Segment Start: RECORDS FOR THIS TASK
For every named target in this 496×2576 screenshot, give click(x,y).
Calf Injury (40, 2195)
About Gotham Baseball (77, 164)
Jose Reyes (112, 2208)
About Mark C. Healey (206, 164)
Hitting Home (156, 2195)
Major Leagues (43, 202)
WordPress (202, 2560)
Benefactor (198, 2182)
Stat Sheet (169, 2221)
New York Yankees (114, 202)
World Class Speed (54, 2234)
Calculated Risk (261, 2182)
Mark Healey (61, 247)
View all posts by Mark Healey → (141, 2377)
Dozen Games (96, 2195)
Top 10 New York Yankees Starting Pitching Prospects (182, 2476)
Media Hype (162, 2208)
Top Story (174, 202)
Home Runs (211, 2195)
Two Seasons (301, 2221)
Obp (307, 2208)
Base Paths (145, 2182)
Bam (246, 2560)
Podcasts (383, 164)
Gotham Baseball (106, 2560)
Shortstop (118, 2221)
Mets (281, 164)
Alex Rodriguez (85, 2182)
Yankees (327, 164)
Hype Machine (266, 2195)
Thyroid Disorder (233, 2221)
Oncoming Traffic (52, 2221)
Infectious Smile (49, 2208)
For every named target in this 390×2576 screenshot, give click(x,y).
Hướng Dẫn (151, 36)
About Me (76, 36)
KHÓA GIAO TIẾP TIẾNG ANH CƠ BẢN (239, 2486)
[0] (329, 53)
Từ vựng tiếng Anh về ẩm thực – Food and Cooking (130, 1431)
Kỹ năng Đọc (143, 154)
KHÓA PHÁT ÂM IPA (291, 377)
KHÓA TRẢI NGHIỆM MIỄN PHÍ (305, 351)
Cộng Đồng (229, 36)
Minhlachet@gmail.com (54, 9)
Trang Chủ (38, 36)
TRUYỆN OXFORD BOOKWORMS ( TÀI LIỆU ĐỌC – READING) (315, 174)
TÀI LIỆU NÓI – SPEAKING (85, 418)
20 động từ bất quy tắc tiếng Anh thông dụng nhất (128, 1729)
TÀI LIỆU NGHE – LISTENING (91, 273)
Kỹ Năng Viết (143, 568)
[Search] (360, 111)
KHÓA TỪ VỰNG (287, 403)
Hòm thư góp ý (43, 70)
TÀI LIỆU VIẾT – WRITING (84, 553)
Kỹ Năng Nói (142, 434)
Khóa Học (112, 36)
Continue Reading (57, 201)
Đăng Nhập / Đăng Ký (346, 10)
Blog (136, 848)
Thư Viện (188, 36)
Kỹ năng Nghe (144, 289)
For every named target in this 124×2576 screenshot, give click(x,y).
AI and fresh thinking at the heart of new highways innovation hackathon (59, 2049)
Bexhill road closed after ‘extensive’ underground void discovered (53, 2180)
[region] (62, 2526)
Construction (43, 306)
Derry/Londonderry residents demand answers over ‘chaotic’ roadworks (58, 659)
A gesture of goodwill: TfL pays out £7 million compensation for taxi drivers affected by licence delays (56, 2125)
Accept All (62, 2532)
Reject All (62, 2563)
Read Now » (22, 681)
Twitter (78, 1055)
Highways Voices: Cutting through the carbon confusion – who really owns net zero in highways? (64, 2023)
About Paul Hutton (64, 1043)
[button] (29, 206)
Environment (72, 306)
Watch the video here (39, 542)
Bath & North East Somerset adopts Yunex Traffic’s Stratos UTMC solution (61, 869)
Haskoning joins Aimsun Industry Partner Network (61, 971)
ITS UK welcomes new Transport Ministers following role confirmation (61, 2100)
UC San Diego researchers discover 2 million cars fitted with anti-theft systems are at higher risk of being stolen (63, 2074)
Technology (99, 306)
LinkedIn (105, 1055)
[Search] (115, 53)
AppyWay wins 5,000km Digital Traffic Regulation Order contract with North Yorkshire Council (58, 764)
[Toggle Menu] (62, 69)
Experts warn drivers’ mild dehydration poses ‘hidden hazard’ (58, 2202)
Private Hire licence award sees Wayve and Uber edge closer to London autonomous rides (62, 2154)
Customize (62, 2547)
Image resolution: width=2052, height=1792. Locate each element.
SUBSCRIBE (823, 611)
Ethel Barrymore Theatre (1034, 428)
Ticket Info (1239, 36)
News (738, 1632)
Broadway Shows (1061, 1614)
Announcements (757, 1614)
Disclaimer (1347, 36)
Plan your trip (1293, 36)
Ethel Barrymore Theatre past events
Segment End: RECORDS FOR THIS TASK
## TASK TO CARRY OUT
Report the number of lines in the entries where the word "drivers" occurs, and add nothing else.

## WORKED SOLUTION
2